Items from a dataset
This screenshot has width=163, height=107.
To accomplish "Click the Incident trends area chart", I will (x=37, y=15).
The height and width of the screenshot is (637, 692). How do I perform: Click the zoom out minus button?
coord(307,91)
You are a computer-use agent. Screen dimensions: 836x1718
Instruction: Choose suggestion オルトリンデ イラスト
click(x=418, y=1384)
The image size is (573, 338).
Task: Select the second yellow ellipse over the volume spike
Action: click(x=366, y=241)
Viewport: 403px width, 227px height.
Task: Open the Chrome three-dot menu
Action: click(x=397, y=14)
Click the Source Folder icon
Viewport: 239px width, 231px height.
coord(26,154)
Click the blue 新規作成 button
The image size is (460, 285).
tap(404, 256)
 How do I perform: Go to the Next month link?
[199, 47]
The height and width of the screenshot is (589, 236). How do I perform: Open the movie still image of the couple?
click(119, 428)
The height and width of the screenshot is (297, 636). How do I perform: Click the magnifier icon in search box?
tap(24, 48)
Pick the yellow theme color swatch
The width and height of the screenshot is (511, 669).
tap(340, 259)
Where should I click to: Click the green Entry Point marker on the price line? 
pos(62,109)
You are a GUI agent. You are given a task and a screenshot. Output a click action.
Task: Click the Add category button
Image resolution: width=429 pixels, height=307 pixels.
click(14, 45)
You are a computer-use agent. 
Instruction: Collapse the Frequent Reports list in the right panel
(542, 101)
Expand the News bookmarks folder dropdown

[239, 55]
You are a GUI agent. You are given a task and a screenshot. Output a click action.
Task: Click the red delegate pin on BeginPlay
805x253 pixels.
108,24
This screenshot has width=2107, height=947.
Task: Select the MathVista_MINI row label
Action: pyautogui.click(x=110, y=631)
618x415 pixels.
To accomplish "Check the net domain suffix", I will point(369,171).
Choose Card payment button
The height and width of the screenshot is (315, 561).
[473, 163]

Brief
Retype exactly the lines of the data above, starting at its first line and finishing with the line that has "You are a computer-use agent. Screen" in it.

Result of the exercise
This screenshot has width=163, height=107.
To accomplish "Click the Incident trends area chart", I will (x=37, y=15).
The height and width of the screenshot is (637, 692). How do I perform: Click the zoom out minus button?
coord(307,91)
You are a computer-use agent. Screen dimensions: 836x1718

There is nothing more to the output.